Huasipichay é um projeto que investiga possibilidades de curadoria autogestionadas e colaborativas. Foca também sobre o intercâmbio cultural entre países da América Latina através de residências que acontecem nas casas ou locais de trabalho dos artistas participantes. Em sua primeira edição, congregou artistas do Brasil e do Equador, numa mostra ocorrida na Galeria Virgílio, em São Paulo. Os trabalhos aqui mostrados participaram desta mostra.

ESTRATÉGIA
O pensamento vai na frente e o raciocínio vai atrás, como um caçador interpretando os sinais deixados por sua presa. Pegadas. Não conhecemos o pensamento. O raciocínio é um caçador que se especializou em detectar rumos e condições em sinais e pegadas deixados para trás pelo pensamento. Se alguma vez o raciocínio alcançasse o pensamento, talvez se transformaria nele e nós voltaríamos a ter contato pleno com o tempo presente e todos os dados e informações que ele traz. o raciocínio é um caçador preso no labirinto de uma infinita caça, cujo objetivo é apenas seguir, pois se a caça for eventualmente encontrada e confrontada, quem é abatido é o caçador e todo seu mundo de atemporalidade.


A SOLIDÃO
A beleza da solidão é a possível parceria consigo mesmo ou com um tempo em que possamos estar de acordo com algo mais- um dia a dia significativo.A significância de pequenos momentos que se somam estabelecendo um todo com sentido maior. Não sou uma estrela. Meteoro talvez fosse melhor metáfora. O atrito com a realidade me acende em brasa e me desgasta ao mesmo tempo, tornando-me efêmero numa beleza ambígua de destruição e construção- ou a força motriz do meteoro talvez seja o sacrifício em sí, a vontade de se desfazer, de se despedaçar num rastro luminoso. Faço um desejo na hora da queda. Um desejo na hora da consumação. Desejo de fogo. O meteoro é um desejo é um caminho, uma trajetória. A solidão do meteoro em sua trajetória acende a esperança de poder se diluir em algo, compartilhar seu peso em luz, enquanto uma pedra sente, enquanto uma pedra fala, enquanto uma pedra aponta rumos e indica caminhos. No futuro eu possa ser uma pedra falante, uma pedra que deixe de ser pedra para transformar-seem réstia. Umapedra líder, de certa forma, pelo menos para si mesma. Mas a pedra, enquanto orbita em outras esferas menos atritantes, menos atmosféricas, vive como segredo fugaz, como mistério em velocidade infinita, ignorante do que carrega; é uma existência inexistente?

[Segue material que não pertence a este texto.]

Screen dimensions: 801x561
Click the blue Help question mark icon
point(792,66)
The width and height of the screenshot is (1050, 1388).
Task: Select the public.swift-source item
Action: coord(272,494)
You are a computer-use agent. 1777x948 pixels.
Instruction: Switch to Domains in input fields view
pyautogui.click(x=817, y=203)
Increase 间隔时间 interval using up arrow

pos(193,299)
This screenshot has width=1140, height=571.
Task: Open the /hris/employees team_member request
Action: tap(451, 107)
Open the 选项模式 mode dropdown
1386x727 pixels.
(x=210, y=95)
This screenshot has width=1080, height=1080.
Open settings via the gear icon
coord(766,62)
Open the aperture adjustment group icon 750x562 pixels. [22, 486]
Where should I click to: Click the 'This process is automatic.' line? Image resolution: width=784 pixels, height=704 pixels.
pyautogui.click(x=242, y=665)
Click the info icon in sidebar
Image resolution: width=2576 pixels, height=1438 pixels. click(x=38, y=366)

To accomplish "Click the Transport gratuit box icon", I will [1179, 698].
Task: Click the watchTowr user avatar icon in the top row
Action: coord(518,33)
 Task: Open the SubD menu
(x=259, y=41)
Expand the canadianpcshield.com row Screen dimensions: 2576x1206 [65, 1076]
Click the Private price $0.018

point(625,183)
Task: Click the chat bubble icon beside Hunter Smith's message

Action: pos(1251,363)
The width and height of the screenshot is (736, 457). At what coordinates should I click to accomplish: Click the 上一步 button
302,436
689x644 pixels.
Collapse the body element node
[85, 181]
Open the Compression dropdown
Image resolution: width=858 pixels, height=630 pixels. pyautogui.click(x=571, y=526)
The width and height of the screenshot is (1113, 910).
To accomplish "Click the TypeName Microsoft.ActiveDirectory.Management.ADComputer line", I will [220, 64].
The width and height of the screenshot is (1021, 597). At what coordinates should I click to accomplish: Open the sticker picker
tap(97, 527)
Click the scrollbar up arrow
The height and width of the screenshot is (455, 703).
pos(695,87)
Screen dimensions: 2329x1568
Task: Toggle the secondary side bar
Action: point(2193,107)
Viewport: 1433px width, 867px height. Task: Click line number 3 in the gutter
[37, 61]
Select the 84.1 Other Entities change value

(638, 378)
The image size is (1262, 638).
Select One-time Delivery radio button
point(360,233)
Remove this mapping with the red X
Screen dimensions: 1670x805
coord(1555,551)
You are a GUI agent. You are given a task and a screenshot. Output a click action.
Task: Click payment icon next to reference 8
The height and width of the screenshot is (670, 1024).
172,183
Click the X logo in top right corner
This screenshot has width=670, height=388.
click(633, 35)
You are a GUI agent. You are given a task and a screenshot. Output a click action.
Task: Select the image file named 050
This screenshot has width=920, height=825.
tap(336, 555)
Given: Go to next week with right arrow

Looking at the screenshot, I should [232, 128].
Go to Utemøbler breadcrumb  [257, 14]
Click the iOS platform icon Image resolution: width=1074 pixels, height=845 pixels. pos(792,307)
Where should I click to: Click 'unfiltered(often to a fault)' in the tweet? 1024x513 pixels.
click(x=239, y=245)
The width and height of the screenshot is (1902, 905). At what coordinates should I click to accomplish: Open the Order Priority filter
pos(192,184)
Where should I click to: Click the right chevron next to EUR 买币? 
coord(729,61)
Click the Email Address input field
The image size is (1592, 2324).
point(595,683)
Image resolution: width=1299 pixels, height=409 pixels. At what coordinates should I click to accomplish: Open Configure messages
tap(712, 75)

Uma pedra do deserto não é meteoro, ou talvez seja o resto de um meteoro, segredo não revelado, mudez de pedra, ou a parte que falta no discurso do rastro. Longe de julgamento de valores, a pedra existe e carrega seu monólogo. Falta o choque com a atmosfera, a velocidade no espaço vazio- inércia paradoxalmente menos inerte para uma pedra. A velocidade, o calor, o despedaçamento são a ação da pedra, sua linguagem, seu olho, a palavra da pedra. a luz pedra, a identidade pedra.
Não sou uma estrela. sou meteoro. Sou velocidade e fogo e pedaços, estilhaços que se perdem no tempo de um raio fugaz.